Bible and cross

(WOMENSENEWS)–The first snow storm of the season has come and gone in the Adirondack Mountains and yet the shock of an event during our annual summer vacation there last summer continues to be top of mind.

It occurred during the several weeks my family spent at a Christian family camp; the same one where I spent my childhood summers and where my 12-year-old daughter has a gang of girlfriends, all daughters of my own childhood friends.

One beautiful night, under a glowing moon hovering over the lake, the grown-ups were chatting and roasting s’mores, and the kids were running loose around the yard next door playing hide-and-seek. One of them decided to hide in a little cabin by the lake that the owner had happened to leave open.

In previous years they had peered inside and seen Barbie dolls with strange chains around their ankles. The owner is not part of our community. He is middle-aged and divorced and seems like a nice guy who takes good care of his shack and loves boating and fishing. Every year he has a guys’ weekend, so we’ve sort of chuckled and laughed off the Barbie doll tied to the back of his speedboat. You know, "Ha, ha, ha, silly male antics. Boys will be boys."

This year, what the kids happened upon in that shack was more than any of us could have bargained for.

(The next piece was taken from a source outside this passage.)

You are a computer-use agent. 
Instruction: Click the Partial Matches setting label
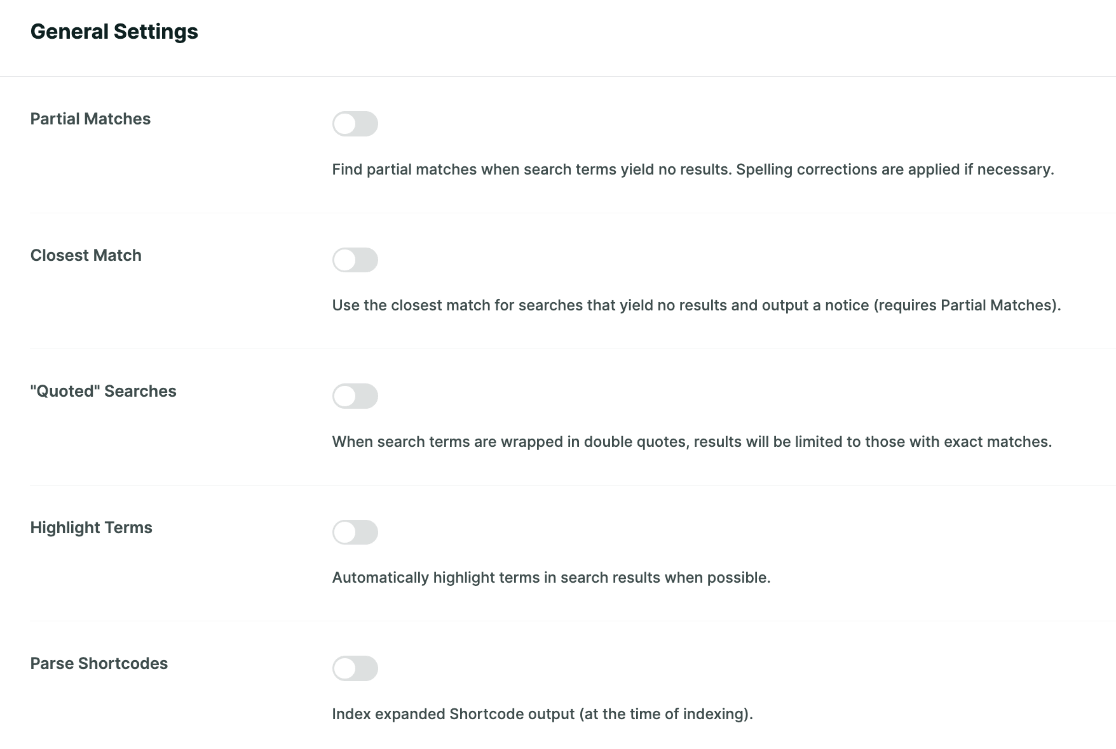(90, 118)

All the disgusting images (both animal and human, including the life-sized sex dolls I refer to above) clearly conveyed the same message: Females are inferior filth meant to be dominated like animals. I am not sure which distresses my soul more–the burns on the dolls’ faces or the vulgar, debasing words on the wall (whore, slut, bitch, f***ing this and that, and other vile instructions).

The image of those sickening plastic dolls lingers in my mind as a symbol of what misogyny and its alter-ego, patriarchy, do to female personhood: elevating the male as a preeminent master and obliterating the female’s human will, diminishing her to a role that exists to meet his needs.

Two Trends

I am a woman of deep faith and a feminist. I have been in the evangelical Christian world my whole life. In many pockets of my religion, I have seen great progress toward shifting away from hierarchical gender norms based on a one-sided model of "submission" toward a more mutual view of gender relations.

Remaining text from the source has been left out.